**Pixel coordinate grounding data**

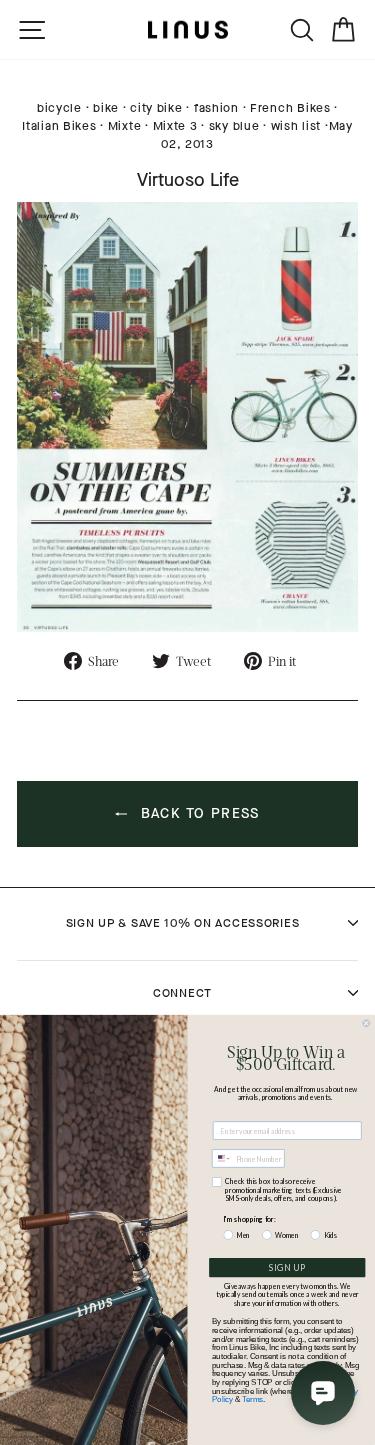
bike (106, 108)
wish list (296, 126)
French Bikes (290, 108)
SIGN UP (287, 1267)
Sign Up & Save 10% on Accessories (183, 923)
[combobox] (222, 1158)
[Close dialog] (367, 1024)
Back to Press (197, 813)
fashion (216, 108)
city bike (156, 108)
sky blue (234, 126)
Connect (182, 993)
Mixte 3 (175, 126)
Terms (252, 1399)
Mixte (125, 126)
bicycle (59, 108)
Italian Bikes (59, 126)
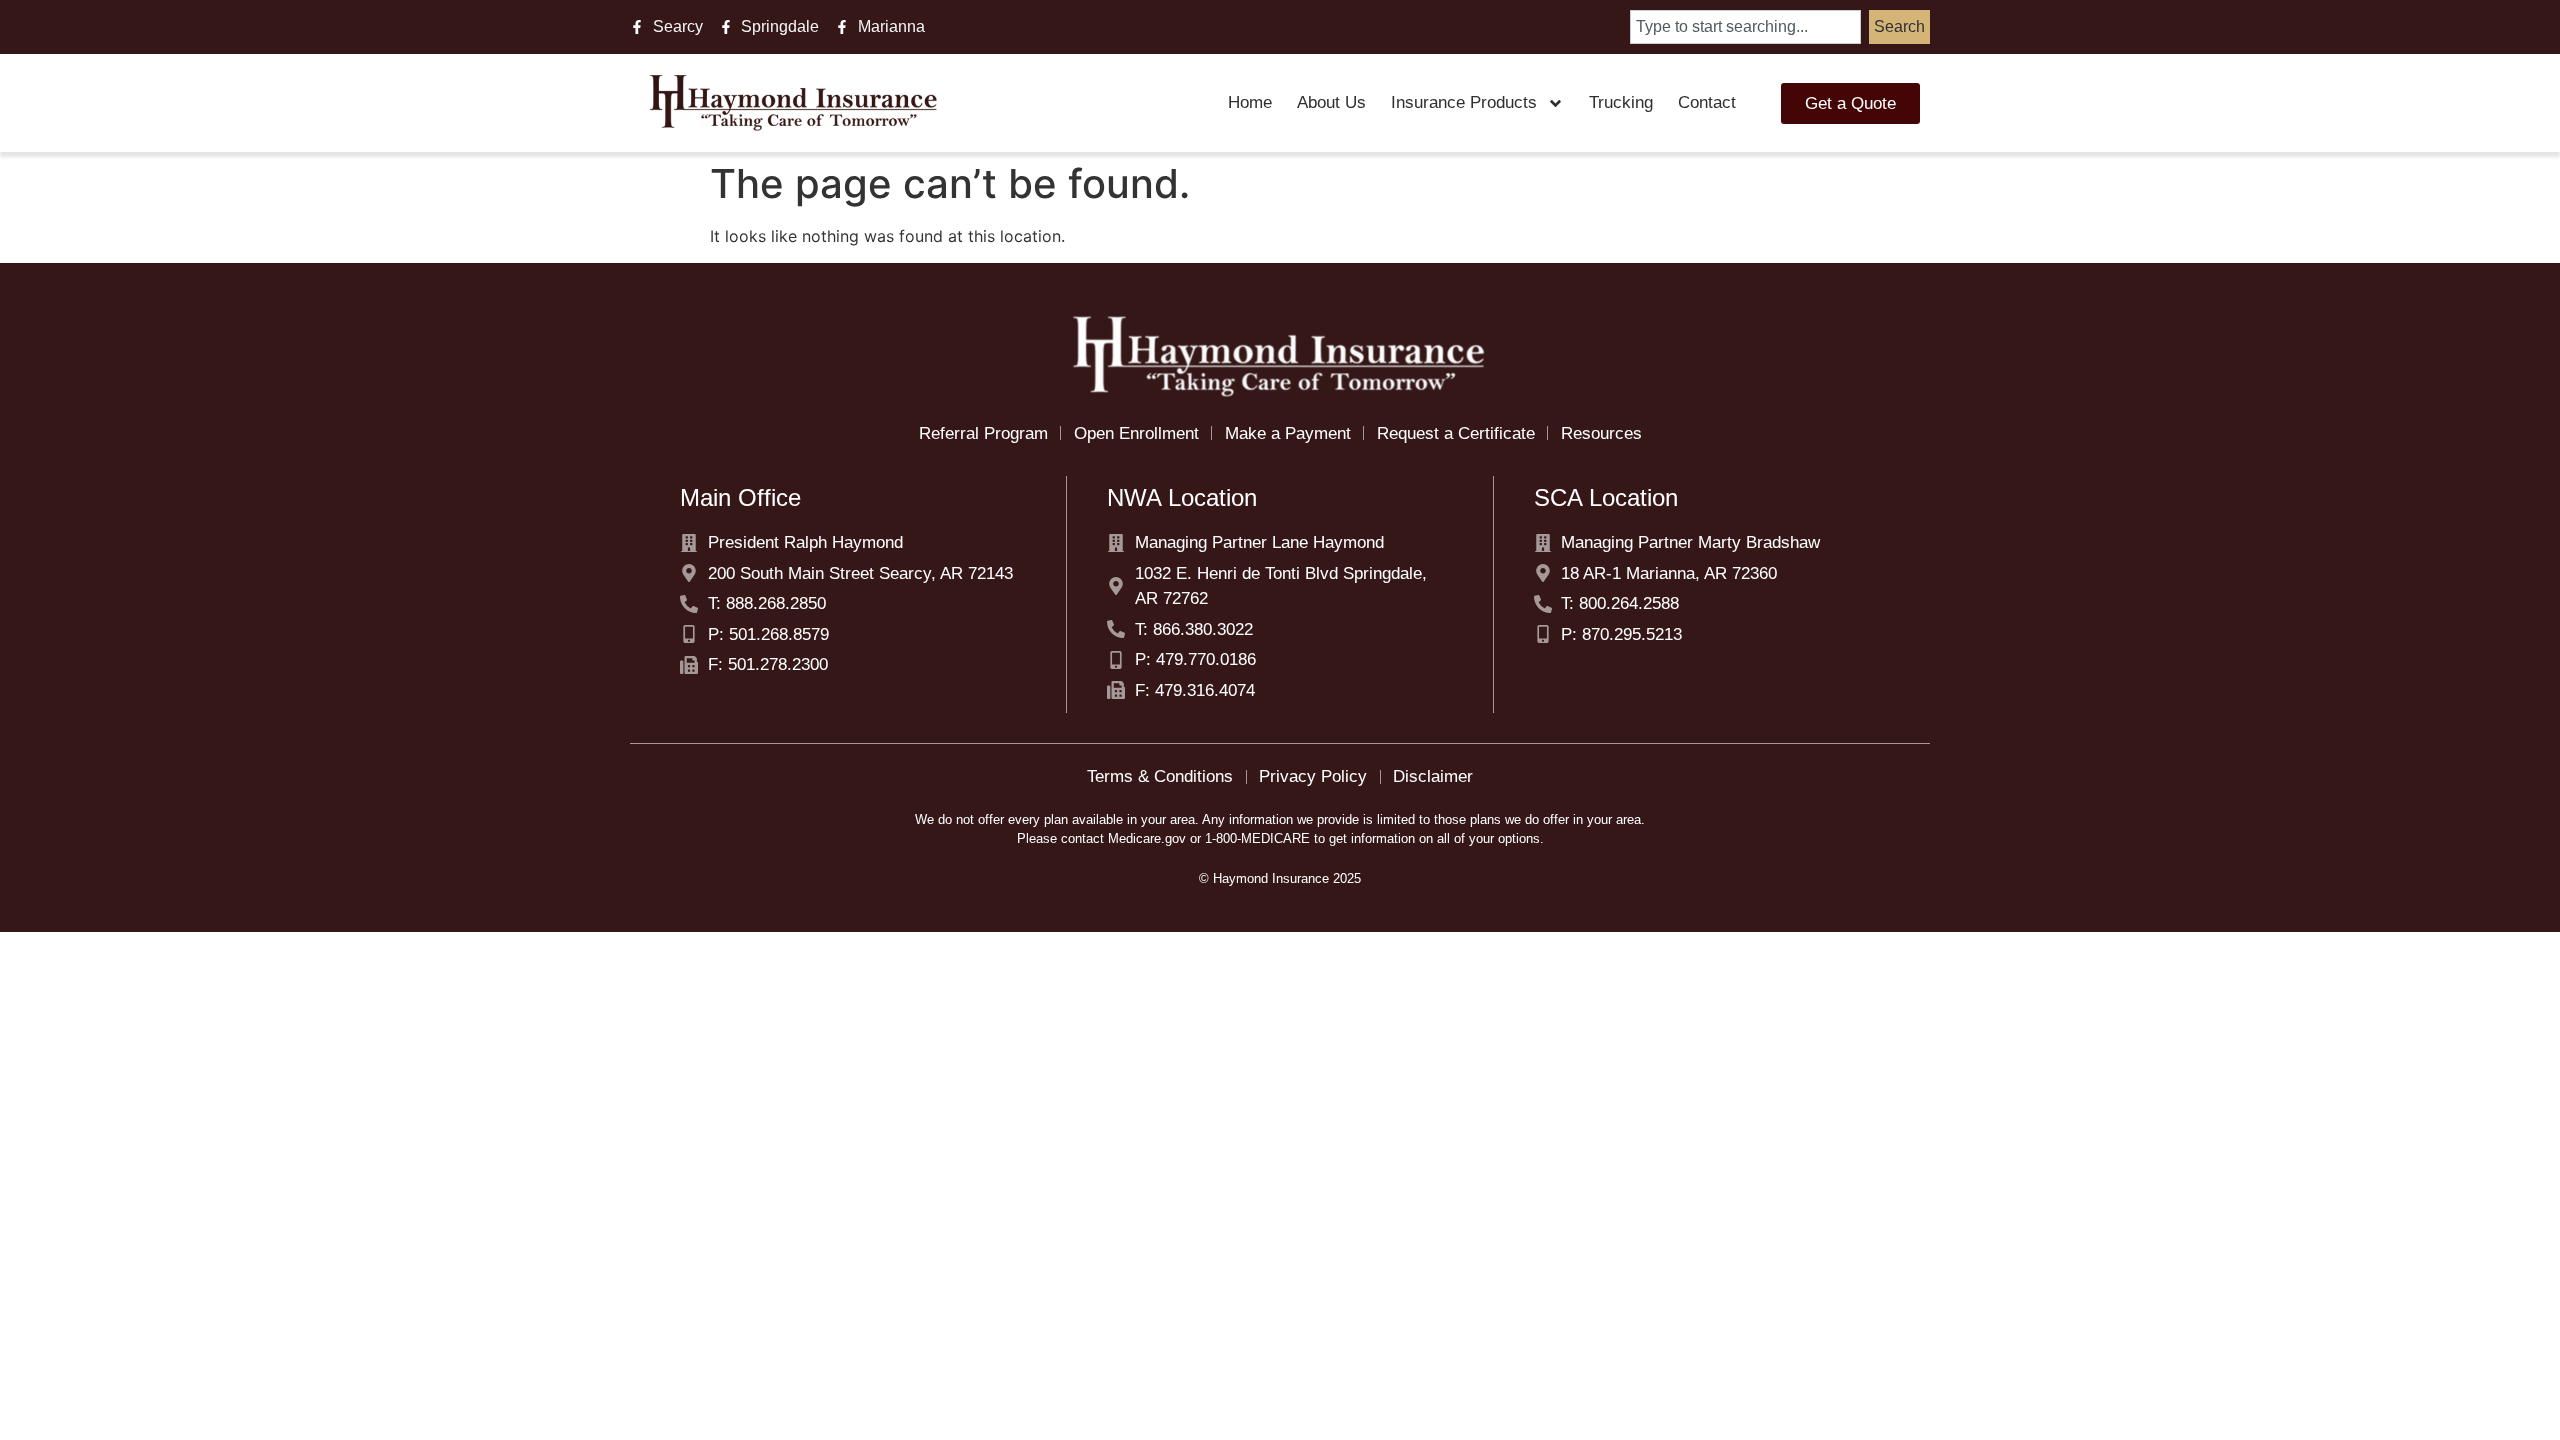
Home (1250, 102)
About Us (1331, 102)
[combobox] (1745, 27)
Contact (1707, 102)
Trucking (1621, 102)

**Task details**
Pictures excluded, output exactly the line that contains "Mixte 3 (175, 126)" and every line after it to the end of the data above.

**Output below**
Mixte 3 (175, 126)
Terms (252, 1399)
Mixte (125, 126)
bicycle (59, 108)
Italian Bikes (59, 126)
Home (1250, 102)
About Us (1331, 102)
[combobox] (1745, 27)
Contact (1707, 102)
Trucking (1621, 102)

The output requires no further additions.